● Source excerpt:
100 Questions about Islam

By Kara Hadge and Marc Scheuer

A decade after 9/11, a new poll by the Pew Global Attitudes Project shows that 48 percent of Americans continue to think relations between Muslims and Westerners are poor. In Muslim-majority countries, those numbers are generally higher, according to the same study. This data points to continuing fear, misperceptions and stereotypes among both Muslims and non-Muslims.

When it comes to stereotypes and myths about Muslims, data and resources that contradict these misperceptions are readily available. The problem is that they do not always reach the wider public, especially in the West.

Considering that most people are not likely to sift through scholarly research, it is absolutely important to make resources about Islam and Muslims available in a form that is easily accessible to them.

A new series of two-minute video clips called “100 Questions about Islam” aims to fill this knowledge gap using one of the most effective new media tools: online video. These videos consist of interviews with scholars and journalists who break down stereotypes about Muslims by highlighting the findings of recent public opinion research and clarifying facts about subjects ranging from sharia (Islamic legal principles) to the hijab (headscarf).

This unique video series is a joint venture of the British Council’s Our Shared Future project, which aims to improve the public conversation about Muslims and intercultural relations in the United States and Europe, and the UN Alliance of Civilizations, in collaboration with the University of Missouri’s School of Journalism.

● Exercise prompt: In the article on the "100 Questions about Islam" series, how long is each video clip?

● Raw data:
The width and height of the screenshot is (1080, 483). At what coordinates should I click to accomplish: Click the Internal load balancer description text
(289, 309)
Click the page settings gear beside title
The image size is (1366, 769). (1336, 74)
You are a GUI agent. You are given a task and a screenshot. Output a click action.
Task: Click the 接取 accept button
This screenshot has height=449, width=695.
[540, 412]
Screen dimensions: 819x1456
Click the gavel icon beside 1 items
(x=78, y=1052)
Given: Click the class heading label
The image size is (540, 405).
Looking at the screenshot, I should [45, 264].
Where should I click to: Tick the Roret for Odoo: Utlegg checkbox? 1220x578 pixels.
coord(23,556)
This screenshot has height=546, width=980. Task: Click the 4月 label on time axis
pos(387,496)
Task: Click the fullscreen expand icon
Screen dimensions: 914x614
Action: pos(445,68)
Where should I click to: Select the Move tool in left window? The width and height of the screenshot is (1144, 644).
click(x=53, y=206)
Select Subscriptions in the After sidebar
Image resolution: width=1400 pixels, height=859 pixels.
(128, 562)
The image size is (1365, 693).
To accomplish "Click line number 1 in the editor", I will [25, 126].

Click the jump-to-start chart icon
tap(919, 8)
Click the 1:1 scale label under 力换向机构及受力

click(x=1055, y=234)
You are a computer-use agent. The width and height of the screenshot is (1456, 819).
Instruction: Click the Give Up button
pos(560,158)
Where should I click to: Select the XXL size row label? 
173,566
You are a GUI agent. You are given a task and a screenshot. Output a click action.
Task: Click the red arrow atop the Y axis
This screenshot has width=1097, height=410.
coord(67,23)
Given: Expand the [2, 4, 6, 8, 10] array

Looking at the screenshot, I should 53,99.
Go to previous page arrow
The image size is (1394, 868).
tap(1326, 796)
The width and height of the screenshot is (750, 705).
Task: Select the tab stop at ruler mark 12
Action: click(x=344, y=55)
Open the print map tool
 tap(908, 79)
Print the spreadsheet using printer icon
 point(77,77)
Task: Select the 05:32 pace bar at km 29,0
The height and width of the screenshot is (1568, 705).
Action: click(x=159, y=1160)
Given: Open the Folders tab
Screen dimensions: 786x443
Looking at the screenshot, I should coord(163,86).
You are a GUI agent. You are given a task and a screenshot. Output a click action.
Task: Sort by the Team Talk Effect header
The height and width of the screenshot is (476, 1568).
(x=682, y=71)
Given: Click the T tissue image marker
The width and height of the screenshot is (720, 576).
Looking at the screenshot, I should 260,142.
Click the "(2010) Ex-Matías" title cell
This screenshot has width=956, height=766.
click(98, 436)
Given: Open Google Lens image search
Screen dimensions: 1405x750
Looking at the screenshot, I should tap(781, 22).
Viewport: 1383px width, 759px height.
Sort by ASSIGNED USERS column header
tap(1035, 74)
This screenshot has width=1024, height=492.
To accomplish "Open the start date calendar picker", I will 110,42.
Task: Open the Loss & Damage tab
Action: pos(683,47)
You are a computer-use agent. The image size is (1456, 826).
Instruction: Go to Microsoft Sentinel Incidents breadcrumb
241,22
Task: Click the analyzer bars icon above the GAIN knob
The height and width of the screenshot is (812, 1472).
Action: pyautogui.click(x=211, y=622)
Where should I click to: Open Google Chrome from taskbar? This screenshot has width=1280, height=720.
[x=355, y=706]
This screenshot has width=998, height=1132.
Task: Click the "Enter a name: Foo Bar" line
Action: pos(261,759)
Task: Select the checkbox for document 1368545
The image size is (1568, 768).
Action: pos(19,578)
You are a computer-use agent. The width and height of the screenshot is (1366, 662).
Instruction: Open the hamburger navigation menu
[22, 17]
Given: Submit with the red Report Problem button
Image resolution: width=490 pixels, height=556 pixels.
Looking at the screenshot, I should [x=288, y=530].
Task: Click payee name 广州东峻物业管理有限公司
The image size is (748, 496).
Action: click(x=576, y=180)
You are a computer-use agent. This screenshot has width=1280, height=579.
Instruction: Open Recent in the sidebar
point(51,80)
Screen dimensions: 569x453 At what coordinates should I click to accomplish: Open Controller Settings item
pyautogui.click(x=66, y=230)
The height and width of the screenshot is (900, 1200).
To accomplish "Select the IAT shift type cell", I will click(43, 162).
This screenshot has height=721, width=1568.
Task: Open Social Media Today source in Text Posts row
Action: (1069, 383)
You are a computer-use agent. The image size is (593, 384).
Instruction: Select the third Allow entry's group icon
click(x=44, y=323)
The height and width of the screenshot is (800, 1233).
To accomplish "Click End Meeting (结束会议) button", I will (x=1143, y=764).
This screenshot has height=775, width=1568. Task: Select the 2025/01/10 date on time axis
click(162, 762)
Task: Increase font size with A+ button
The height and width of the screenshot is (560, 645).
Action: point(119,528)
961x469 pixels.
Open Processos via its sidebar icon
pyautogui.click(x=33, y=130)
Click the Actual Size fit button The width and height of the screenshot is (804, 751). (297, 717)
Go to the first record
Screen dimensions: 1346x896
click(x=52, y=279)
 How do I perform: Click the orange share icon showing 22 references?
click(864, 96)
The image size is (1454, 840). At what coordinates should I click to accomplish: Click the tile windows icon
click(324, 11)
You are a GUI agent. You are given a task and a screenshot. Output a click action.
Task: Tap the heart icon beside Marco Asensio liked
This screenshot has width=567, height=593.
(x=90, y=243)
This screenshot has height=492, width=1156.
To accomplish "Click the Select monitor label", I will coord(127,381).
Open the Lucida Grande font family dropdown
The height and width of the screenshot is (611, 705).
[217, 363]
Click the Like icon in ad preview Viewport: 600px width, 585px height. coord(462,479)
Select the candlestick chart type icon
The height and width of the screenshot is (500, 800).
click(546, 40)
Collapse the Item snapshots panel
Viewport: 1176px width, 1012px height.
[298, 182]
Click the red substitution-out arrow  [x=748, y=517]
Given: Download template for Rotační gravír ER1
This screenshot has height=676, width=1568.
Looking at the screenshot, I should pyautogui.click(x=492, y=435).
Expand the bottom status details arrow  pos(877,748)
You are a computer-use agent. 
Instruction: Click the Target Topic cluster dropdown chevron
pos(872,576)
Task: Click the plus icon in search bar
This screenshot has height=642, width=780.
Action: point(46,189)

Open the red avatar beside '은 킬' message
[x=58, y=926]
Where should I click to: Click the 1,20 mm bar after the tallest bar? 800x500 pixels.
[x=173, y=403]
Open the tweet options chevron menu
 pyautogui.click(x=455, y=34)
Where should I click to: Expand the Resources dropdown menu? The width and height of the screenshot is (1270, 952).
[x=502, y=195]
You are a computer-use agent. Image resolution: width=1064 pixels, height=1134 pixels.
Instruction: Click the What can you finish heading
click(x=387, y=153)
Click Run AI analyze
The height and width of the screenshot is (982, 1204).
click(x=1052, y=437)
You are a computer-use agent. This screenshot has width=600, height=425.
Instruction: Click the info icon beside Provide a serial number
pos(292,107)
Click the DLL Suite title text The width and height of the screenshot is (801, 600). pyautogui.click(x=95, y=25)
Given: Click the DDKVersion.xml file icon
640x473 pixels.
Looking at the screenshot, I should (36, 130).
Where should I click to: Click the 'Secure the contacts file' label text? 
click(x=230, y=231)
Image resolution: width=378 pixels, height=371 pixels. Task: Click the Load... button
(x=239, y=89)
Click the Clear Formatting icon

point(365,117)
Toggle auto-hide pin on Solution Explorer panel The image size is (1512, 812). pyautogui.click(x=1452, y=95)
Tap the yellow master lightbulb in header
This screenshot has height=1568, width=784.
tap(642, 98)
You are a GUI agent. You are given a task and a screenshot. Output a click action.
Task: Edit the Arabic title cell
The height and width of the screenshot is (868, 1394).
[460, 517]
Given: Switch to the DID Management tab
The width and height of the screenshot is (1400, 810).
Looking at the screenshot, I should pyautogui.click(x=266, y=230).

● Answer for the task: Each clip is two minutes long.